» Records

* * * * *

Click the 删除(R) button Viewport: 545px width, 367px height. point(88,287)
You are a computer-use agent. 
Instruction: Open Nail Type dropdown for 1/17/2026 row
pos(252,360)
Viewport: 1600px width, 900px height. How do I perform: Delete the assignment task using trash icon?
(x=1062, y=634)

* * * * *

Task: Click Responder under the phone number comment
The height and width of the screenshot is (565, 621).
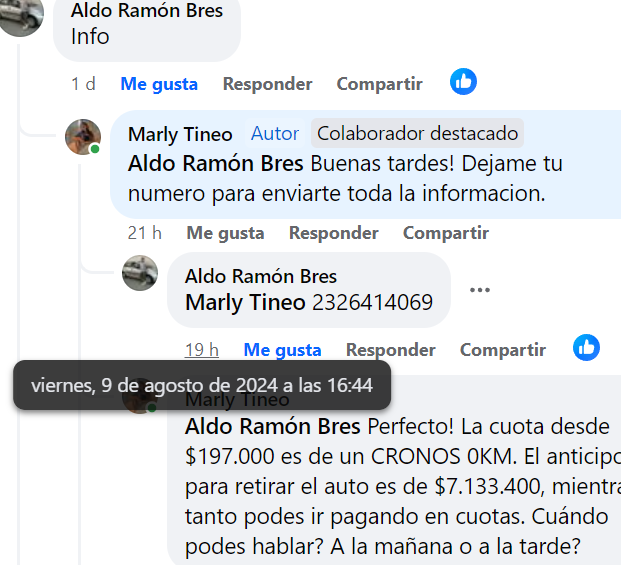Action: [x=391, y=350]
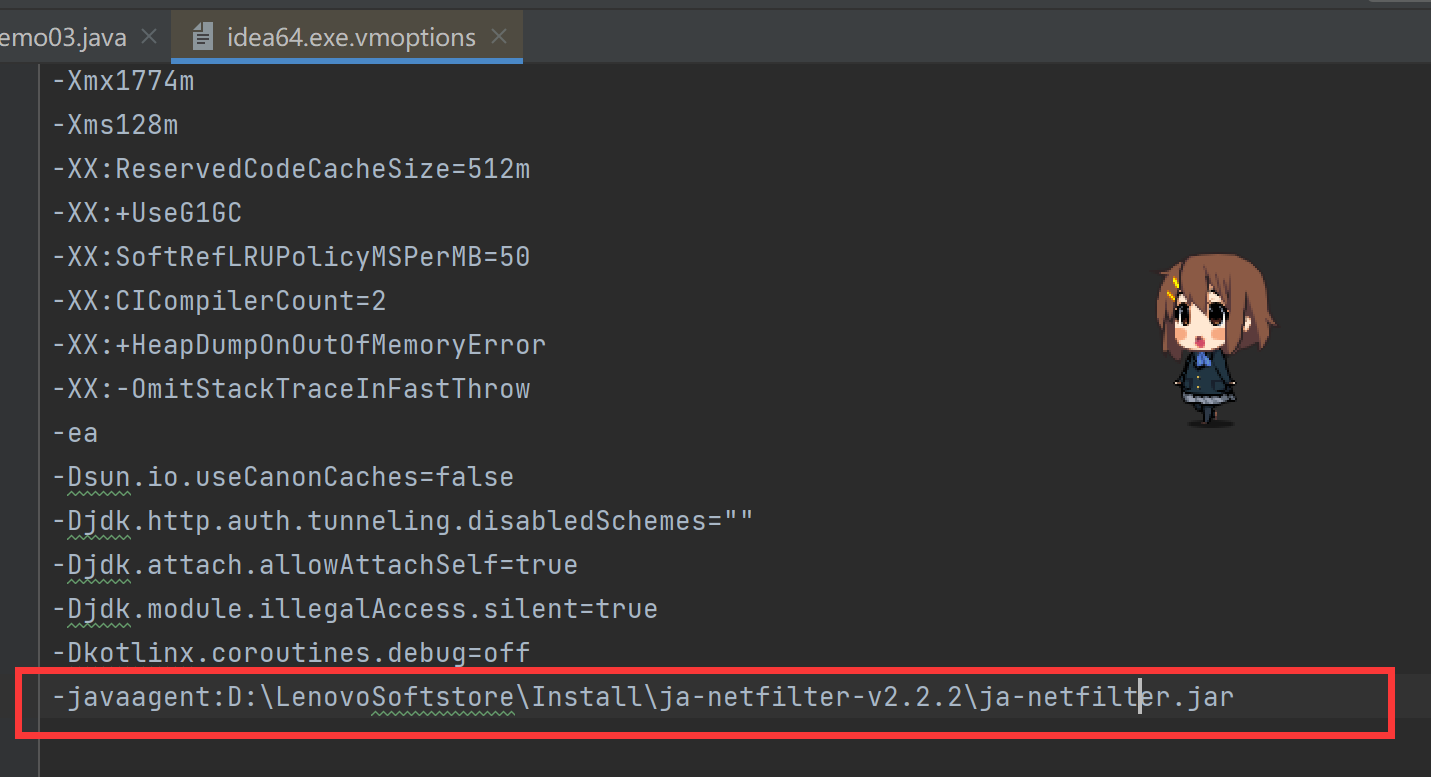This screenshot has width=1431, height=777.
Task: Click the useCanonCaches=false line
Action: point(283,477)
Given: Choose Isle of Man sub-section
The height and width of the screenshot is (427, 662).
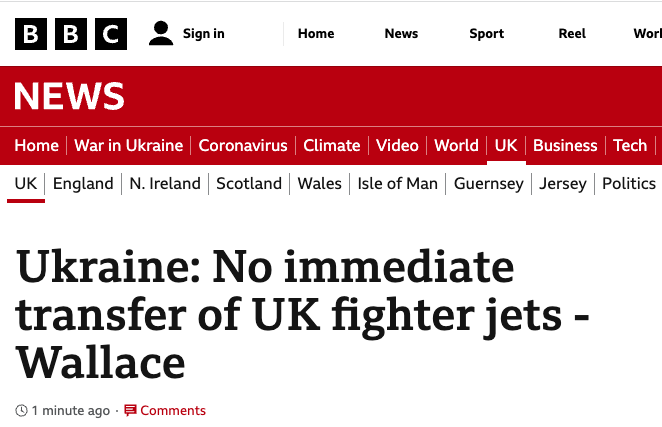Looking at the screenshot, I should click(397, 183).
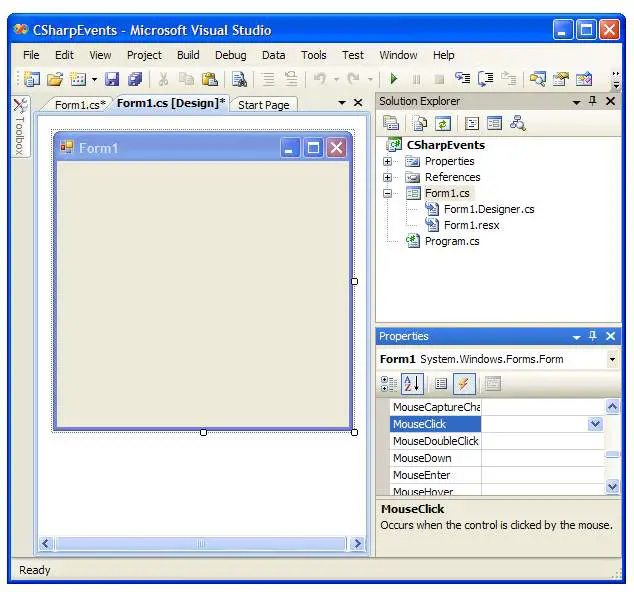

* * * * *

» The problem
The expected output is the lines above from the one containing "Task: Click Responder" to the one containing "Given: Choose Isle of Man sub-section", both ends included, reproduced exactly with every picture left out.

» Solution to this problem
Task: Click Responder under the phone number comment
The height and width of the screenshot is (565, 621).
Action: [x=391, y=350]
This screenshot has width=1431, height=777.
Task: Click the useCanonCaches=false line
Action: point(283,477)
Given: Choose Isle of Man sub-section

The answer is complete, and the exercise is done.